> _OBJECTIF 1_
Présente sous forme de tableau Markdown, avec les colonnes « Rang » et « Ligne », la partie du listing qui s'ouvre sur la ligne contenant "Where should I click to: Click" et va jusqu'à la fin du listing, bornes comprises, en omettant les lignes vides.

Qui est pour, qui est contre ?

"Le libre-échange est le seul domaine qui oppose la totalité des économistes à la presque totalité des hommes politiques" (Paul Samuelson). Les économistes sont pour, même ceux qui ont cherché à amender les théories traditionnelles du commerce international (Krugman, Rodrick…). Le modèle de Ricardo avait certes des hypothèses spécifiques (pas de coûts de transport, des rendements d'échelle constants, deux pays et deux biens homogènes, des facteurs de production parfaitement mobiles…). Des hypothèses ont été levées, des raffinements ont été apportés, mais l'intuition géniale demeure : le libre-échange crée un surplus de richesse global, avec une meilleure allocation des ressources là où elles sont le plus productives et même les pays pauvres, avec une productivité beaucoup plus faible que les pays riches, ont intérêt à la libéralisation des échanges.

Longtemps, les gens "de gauche" étaient pour et ceux "de droite" contre (voir les travaux de Suzanne Berger). Aux 18ème et 19ème siècles, les opposants au libre-échange sont les propriétaires fonciers soucieux de préserver la rente agricole et les conservateurs ruraux protectionnistes. L'exemple anglais des Corn Laws, tarifs douaniers sur les céréales imposées par les aristocrates en 1815 afin de maintenir des prix élevés malgré la fin du blocus Napoléonien, est bien connu. Ils furent critiqués par Ricardo et abolis en 1846, grâce à l'action de Cobden. En France, les tarifs Méline ont été mis en place pour protéger l'agriculture… ou les agriculteurs ! En face, les classes moyennes et les ouvriers étaient généralement pour le libre-échange, de façon à réduire le coût de la vie. Les Trade Unions britanniques ont historiquement été en faveur de la libéralisation des échanges pour élever le pouvoir d'achat. Ce n'est qu'au 20ème siècle que les positions se sont en partie inversées.

Au 20ème siècle, le protectionnisme a été promu par les nationalistes (fascistes/nazis) et les communistes. C'est peu dire que les différentes expériences autarciques (Amérique Latine, Pays de l'Est, monde arabe…) n'ont pas été de franches réussites : importation d'innovation bloquée, absence des gains de spécialisation, subventions à fonds perdus des industries nationales préjudiciables aux finances publiques, etc. L'Argentine constitue un exemple typique de cette politique : l'un des pays les plus riches du monde à la fin des années 1920 a manqué le train de la croissance qui a sorti tant de pays asiatiques de la misère. Or, la tendance récurrente de ce pays a consisté à protéger les industries nationales par des tarifs douaniers "éducateurs" !

> _ENTRÉES PRÉSENTÉES_
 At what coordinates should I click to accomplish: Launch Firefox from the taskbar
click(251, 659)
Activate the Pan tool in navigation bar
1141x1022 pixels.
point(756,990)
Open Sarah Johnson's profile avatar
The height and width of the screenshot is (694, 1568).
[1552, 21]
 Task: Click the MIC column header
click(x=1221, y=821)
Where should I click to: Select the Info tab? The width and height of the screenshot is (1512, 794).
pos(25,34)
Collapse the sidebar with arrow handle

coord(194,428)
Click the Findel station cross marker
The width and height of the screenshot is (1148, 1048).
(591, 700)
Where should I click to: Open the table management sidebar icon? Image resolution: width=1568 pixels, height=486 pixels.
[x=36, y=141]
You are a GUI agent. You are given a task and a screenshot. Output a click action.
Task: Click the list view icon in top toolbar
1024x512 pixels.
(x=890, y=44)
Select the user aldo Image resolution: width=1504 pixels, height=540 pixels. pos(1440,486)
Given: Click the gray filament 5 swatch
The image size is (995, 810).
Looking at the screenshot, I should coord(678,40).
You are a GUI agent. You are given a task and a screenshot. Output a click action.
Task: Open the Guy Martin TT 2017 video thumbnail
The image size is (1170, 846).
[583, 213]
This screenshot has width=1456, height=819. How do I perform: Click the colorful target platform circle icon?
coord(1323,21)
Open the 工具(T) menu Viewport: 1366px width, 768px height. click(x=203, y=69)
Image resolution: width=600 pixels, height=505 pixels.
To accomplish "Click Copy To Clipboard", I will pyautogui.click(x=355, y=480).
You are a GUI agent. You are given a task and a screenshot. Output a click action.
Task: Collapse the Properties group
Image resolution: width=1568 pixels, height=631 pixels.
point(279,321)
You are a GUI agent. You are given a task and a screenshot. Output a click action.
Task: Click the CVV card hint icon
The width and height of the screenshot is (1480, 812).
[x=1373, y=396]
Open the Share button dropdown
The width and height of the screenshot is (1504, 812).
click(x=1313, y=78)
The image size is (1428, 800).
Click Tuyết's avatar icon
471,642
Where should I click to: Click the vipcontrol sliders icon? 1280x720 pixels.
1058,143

> _OBJECTIF 2_
Recopie le passage du texte sur le libre-échange qui s'ouvre sur les mots "Qui est pour, qui" et se termine par "libéralisation des échanges.", en remplaçant "économistes" par "universitaires".

> _RÉPONSE ATTENDUE 1_
| Rang | Ligne |
|---|---|
| 1 | Where should I click to: Click the vipcontrol sliders icon? 1280x720 pixels. |
| 2 | 1058,143 |

> _RÉPONSE ATTENDUE 2_
Qui est pour, qui est contre ?

"Le libre-échange est le seul domaine qui oppose la totalité des universitaires à la presque totalité des hommes politiques" (Paul Samuelson). Les universitaires sont pour, même ceux qui ont cherché à amender les théories traditionnelles du commerce international (Krugman, Rodrick…). Le modèle de Ricardo avait certes des hypothèses spécifiques (pas de coûts de transport, des rendements d'échelle constants, deux pays et deux biens homogènes, des facteurs de production parfaitement mobiles…). Des hypothèses ont été levées, des raffinements ont été apportés, mais l'intuition géniale demeure : le libre-échange crée un surplus de richesse global, avec une meilleure allocation des ressources là où elles sont le plus productives et même les pays pauvres, avec une productivité beaucoup plus faible que les pays riches, ont intérêt à la libéralisation des échanges.